[EXERCISE DESCRIPTION] Before copying, set the images aside; then transcribe every entry below exactly.

[AVAILABLE DATA]
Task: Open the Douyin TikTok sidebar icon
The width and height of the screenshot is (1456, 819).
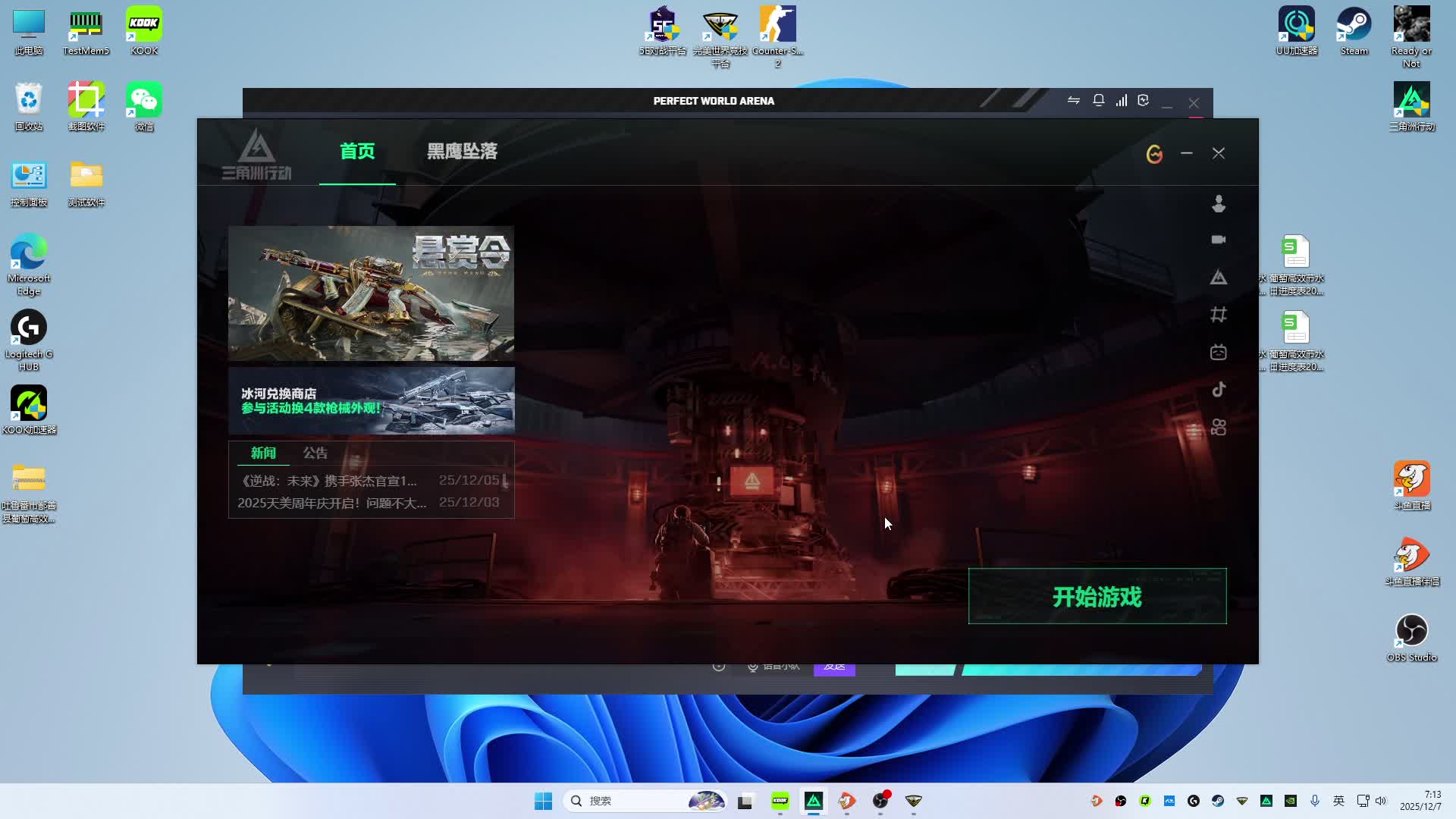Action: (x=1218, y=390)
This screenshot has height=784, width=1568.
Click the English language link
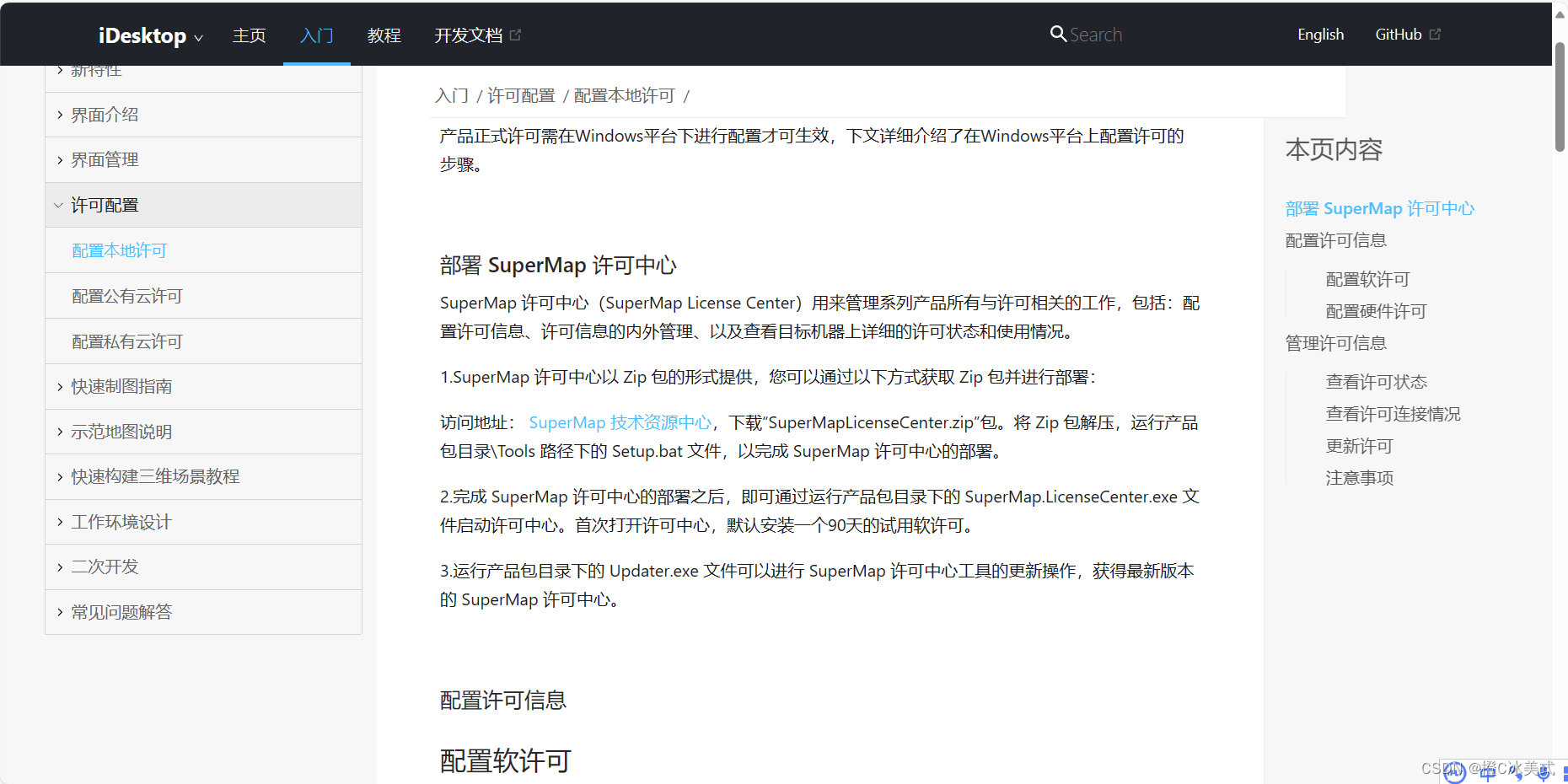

[SOLUTION TO THE PROBLEM]
Task: Open the Douyin TikTok sidebar icon
The width and height of the screenshot is (1456, 819).
Action: (x=1218, y=390)
This screenshot has height=784, width=1568.
Click the English language link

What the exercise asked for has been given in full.